I enjoy the drives through the neighborhoods to check out the front-yard light displays and Animatronic reindeer.  I like the open curtains displaying brightly decorated trees in the window.  I even get a kick out of the vehicles with plastic antlers and red, ball noses attached to the grill, especially when they blow off of the car in front of me on the freeway.  That’s always good for a laugh.

I also look forward to the seasonal embellishments the city puts up along the streets.  The light poles get a makeover of great big, gold and silver ribbons, and various buildings and landmarks wind up wearing over-sized Santa hats.  Even the police and fire vehicles get season-appropriate decals or ornamental wreaths attached to them.   Although, I sometimes wonder at the wisdom of placing a flammable item like a Christmas wreath on a fire truck.  That could potentially create some unintended, highly embarrassing, consequences.

Not to be outdone by the city or my neighbors, at the beginning of every December, my wife and I go out of our way to put the seasonal touches on our own home.  We always start with the main attraction: the tree.   The tree is plastic, of course, because we are environmentally conscious and didn’t want to impact the Brazilian rain forests.  Or, it was cheaper.  Either one of those reasons; take your pick.

Each year, I drag down the artificial tree from the rafters of the garage and help my wife assemble it in our living room.  After a few hours have passed to make certain all multi-legged critters have vacated the tree and been eradicated by our diligent cats, I bring in the large plastic bins of decorations.

The actual decoration of the tree and house is my wife’s job because, according to her, I have a habit of placing decorations “in the wrong place.”  I’m not sure why a tiny wooden sled is more appropriately located two inches higher up and to the left from where I hung it, but that does seem to be the case.  So, in the interests of minimizing arguments, I stand back and nod my head approvingly as she hangs the ornaments.

Speaking of tree ornaments, I have to say that I do miss tinsel.  I grew up with those long silver strands of material draped over our trees, glittering and flowing from top to bottom.  It was gorgeous.   And I miss grabbing up huge handfuls of the stuff and throwing it at the tree, then watching my mom glare at me as she pulled the clump apart and re-laid the strands one by one along the branches.

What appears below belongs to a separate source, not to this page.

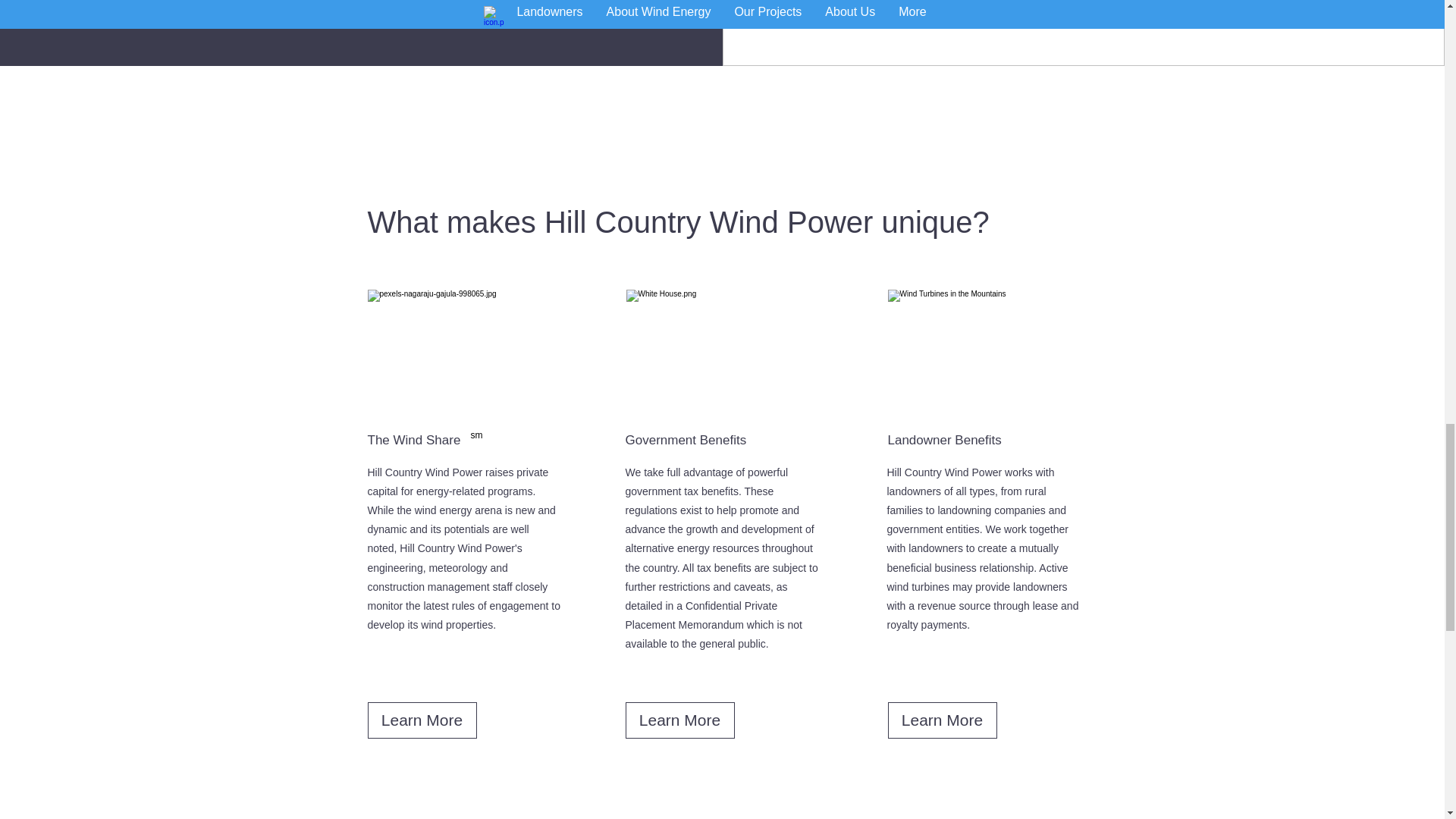
Learn More (421, 719)
Learn More (940, 719)
Learn More (678, 719)
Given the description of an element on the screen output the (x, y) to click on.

I know tinsel is bad for animals.  I have heard the horror stories of dogs and cats that ate the stuff and had to be rushed to the vet because it was tearing up their little tummies.  But, why is it I can’t hang tinsel around my animals, but I can still put up highly toxic sprigs of mistletoe around my kids?  I guess the SPCA has a better publicity manager than Child Protective Services.

So, no tinsel.  The pets are safe.  The kids?  Well, we’ll just have to wait and see.  They’ll have to roll the dice and take their chances like everyone else.

As much as I enjoy the ornaments and festive décor around the inside of the house, I will not be putting much effort into the outside façade.  There will be some additional colored lighting added to a few trees and bushes outside, but that will be about it.  The eaves will not be getting the traditional garnish of colored lightbulbs you see on most homes in a neighborhood.

Why?  Simple.  We live in a two-story house and I am afraid of heights.  If I go up much more than three rungs on a ladder, I’m pretty much done for the day.  I get dizzy and am as likely to fall off as I am to complete any task that I originally climbed up on that torture device to accomplish.  I don’t think my girls want to risk losing their dad just for some blinking lights on the roof.

I don’t know that for certain, however.  And I’m not going to ask because I might not like their answers.  They didn’t get everything they asked for last Christmas and the little monsters can hold quite a grudge when they want to.

Damn kids.

I think this year I’m going to lay out extra mistletoe.